Desenho de Albino Braz - Foto: Simone Catto |
Uma obra que logo chamou minha atenção foi
o castelo da segunda imagem abaixo. Representado de maneira simétrica e preenchido com pequenos
quadrados como se fossem janelas, ele me remeteu de imediato a um outro
castelo, pintado por Carlos Pertuis, o paciente esquizofrênico da Dra. Nise da
Silveira mencionado anteriormente. Segundo a médica, o fato de o castelo estar envolvido por figuras geométricas dispostas simetricamente
seria uma tentativa inconsciente do artista de organizar seu caos interior.
Será que o paciente do Dr. Osório, a exemplo do paciente da Dra. Nise, também
era esquizofrênico?
Obra de Carlos Pertuis, paciente psiquiátrico da Dra. Nise da Silveira. |
Obra de paciente psiquiátrico do Dr. Osório César - Foto: Simone Catto |
E
o que dizer do tigre abaixo, pulando à frente de um trem? Pensaria seu autor
em suicídio ou apenas desejou representar uma bela cena?
Artista não mencionado - Foto: Simone Catto |
Alguns
desenhos são bem prosaicos, como as colegiais representadas a seguir e as duas
meninas, cujo traçado tem um poder de síntese que denota verdadeiro talento.
Artista não mencionado - Foto: Simone Catto |
Artista não mencionado - Foto: Simone Catto |
Abaixo,
vemos um homem se desintegrando gradualmente em um traçado cada vez mais
esvanecido... será que o artista sentia ocorrer o mesmo com seu 'self' ou se
trata apenas de um belo recurso pictórico? Torço para que a segunda hipótese
seja a verdadeira!
Artista não mencionado - Foto: Simone Catto |
A mostra também tem paisagens, mas bem diferentes entre si.
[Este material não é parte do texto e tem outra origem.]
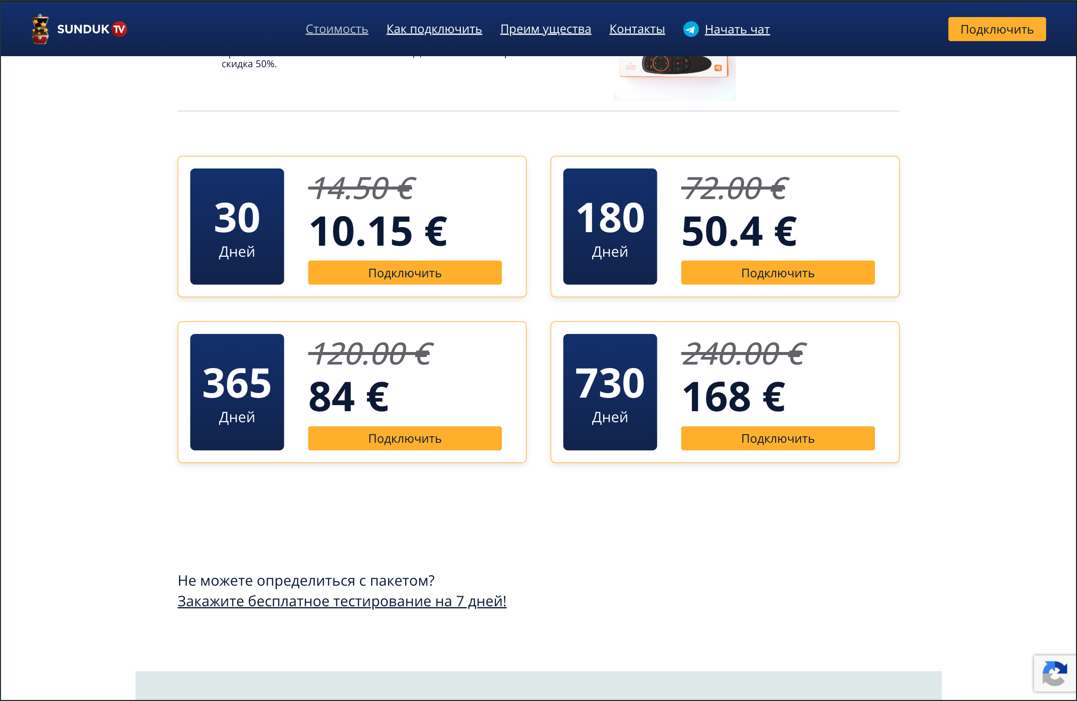This screenshot has height=701, width=1077.
Task: Subscribe to the 180 days plan
Action: pos(778,273)
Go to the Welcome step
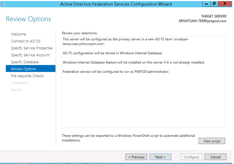Viewport: 234px width, 164px height. tap(19, 34)
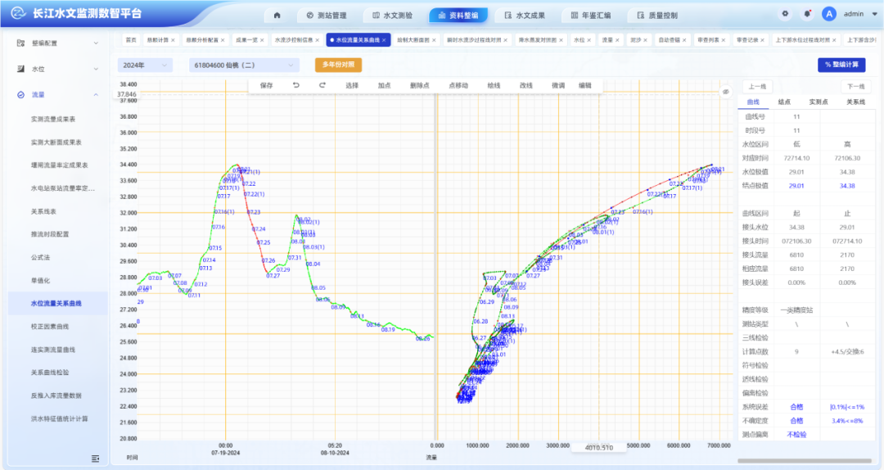Open the notification bell icon

point(807,14)
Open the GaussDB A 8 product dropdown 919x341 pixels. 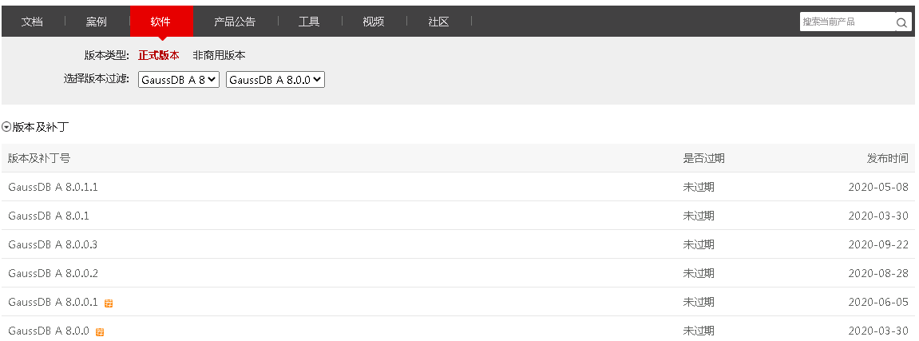click(x=178, y=80)
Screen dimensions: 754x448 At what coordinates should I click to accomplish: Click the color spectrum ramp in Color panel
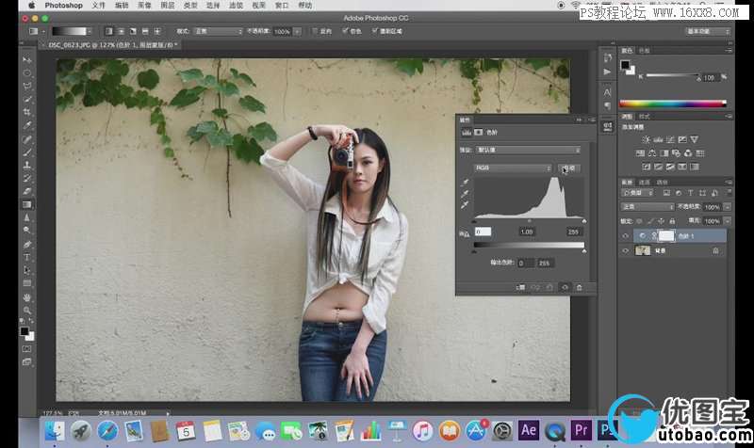click(x=672, y=103)
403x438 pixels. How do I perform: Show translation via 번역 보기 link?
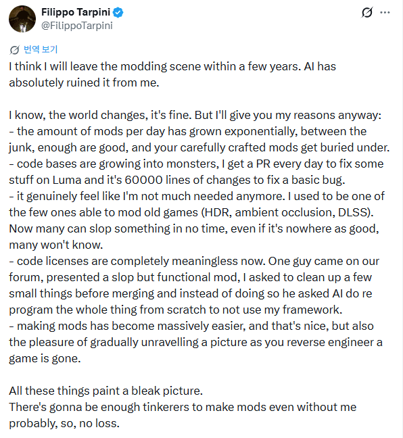point(41,50)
As duas obras a seguir
certamente não foram criadas pelo mesmo artista. Pode parecer uma simplificação
leviana de minha parte, mas o autor da paisagem superior, tecnicamente muito mais complexa, pareceu-me bem mais atormentado
que o da plácida paisagem inferior.
Artista não mencionado - Foto: Simone Catto |
Artista não mencionado - Foto: Simone Catto |
Guardadas as devidas proporções, a combinação de cores da primeira paisagem lembrou-me Cézanne. Note que há também um homem escondido entre as árvores e que, a seu lado, no solo, parece haver uma lanterna acesa com um facho de luz azul. Será que ele tentava chegar ao píer à direita e sua lanterna caiu ao chão, gerando-lhe um obstáculo? O que significa o mar por trás daquele píer? Desejo de liberdade? Veja, também, que o desenho é todo circundado por uma espécie de moldura desenhada em arcos. Seria uma tentativa do artista de tentar manter algum controle sobre si mesmo? Infelizmente essas respostas perderam-se no tempo (ou no prontuário médico do paciente...), mas, o que podemos afirmar seguramente é que, embora sombria, a composição apresenta uma bela combinação de cores.
Curiosamente,
a paisagem inferior também mostra água. Será coincidência? No entanto, a
relação do homenzinho com a visão que tem à sua frente me parece bem mais
tranquila. Mesmo de costas, ele parece estar sereno e não temer seu destino.
Não
parece ser este o caso do artista da obra a seguir, que desenhou um rosto bem
perturbador. E não é para menos: seu autor sofria de esquizofrenia, como atesta
a inscrição datilografada em francês no rodapé da imagem, que tem a seguinte tradução:
‘P... Reis -Esquizofrenia crônica.
Resumo –Reticente. Frio. Capacidade
perceptiva comprometida.’
Desenho de P... Reis, paciente esquizofrênico - Foto: Simone Catto |
A legenda do desenho anterior, atestando que seu autor era esquizofrênico crônico. |
Um
dos aspectos mais interessantes da exposição Histórias da Loucura: desenhos do
Juquery é justamente esse exercício de tentarmos descobrir ou desvendar
o que havia por trás daquelas imagens. É notório, também, o talento da
esmagadora maioria dos pacientes ali representados. Muitos detinham
conhecimentos de luz e sombra, perspectiva, composição e manejo de cor,
adquiridos possivelmente na Escola de Artes Plásticas criada pelo Dr. Osório no hospital. Recomendo a mostra a todos!